───── Records for processing

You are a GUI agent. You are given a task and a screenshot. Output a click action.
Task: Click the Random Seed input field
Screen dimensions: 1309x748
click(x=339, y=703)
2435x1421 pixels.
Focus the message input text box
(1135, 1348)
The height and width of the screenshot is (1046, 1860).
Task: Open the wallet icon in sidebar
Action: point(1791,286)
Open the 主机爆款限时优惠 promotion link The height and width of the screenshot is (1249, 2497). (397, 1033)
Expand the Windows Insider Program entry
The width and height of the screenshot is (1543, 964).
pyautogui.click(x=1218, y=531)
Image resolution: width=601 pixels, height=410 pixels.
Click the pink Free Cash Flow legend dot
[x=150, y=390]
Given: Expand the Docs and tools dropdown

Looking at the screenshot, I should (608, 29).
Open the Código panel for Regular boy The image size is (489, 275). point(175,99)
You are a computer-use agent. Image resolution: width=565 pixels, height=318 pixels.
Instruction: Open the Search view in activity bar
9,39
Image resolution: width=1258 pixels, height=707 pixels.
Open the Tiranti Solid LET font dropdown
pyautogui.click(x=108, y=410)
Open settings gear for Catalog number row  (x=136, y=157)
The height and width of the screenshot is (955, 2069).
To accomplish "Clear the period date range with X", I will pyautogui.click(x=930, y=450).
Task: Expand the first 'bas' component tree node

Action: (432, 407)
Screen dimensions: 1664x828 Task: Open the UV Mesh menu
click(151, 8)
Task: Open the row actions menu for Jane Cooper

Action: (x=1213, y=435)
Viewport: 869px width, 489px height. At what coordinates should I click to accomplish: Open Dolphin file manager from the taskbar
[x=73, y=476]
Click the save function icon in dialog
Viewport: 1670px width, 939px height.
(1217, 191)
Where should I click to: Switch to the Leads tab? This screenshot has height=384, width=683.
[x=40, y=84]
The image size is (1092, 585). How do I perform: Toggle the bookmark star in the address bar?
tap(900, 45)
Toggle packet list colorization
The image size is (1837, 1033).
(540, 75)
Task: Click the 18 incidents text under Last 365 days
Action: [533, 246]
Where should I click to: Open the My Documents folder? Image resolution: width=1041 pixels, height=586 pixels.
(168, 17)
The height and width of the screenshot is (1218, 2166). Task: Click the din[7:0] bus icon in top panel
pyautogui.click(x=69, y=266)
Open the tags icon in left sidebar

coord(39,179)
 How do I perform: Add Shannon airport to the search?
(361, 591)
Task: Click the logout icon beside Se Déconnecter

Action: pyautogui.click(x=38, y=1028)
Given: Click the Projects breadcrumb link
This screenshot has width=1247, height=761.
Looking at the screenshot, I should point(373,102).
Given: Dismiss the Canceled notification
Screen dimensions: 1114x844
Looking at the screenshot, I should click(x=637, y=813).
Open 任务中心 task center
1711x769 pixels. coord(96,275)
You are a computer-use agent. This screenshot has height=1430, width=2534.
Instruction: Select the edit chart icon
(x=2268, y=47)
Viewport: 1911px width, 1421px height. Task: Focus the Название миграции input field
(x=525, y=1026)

──────────

### Exercise
All lines starting at the one holding "Task: Click the logout" and ending at the last line above must be output exactly, and no other line may appear.

### Answer to this exercise
Task: Click the logout icon beside Se Déconnecter

Action: pyautogui.click(x=38, y=1028)
Given: Click the Projects breadcrumb link
This screenshot has width=1247, height=761.
Looking at the screenshot, I should point(373,102).
Given: Dismiss the Canceled notification
Screen dimensions: 1114x844
Looking at the screenshot, I should click(x=637, y=813).
Open 任务中心 task center
1711x769 pixels. coord(96,275)
You are a computer-use agent. This screenshot has height=1430, width=2534.
Instruction: Select the edit chart icon
(x=2268, y=47)
Viewport: 1911px width, 1421px height. Task: Focus the Название миграции input field
(x=525, y=1026)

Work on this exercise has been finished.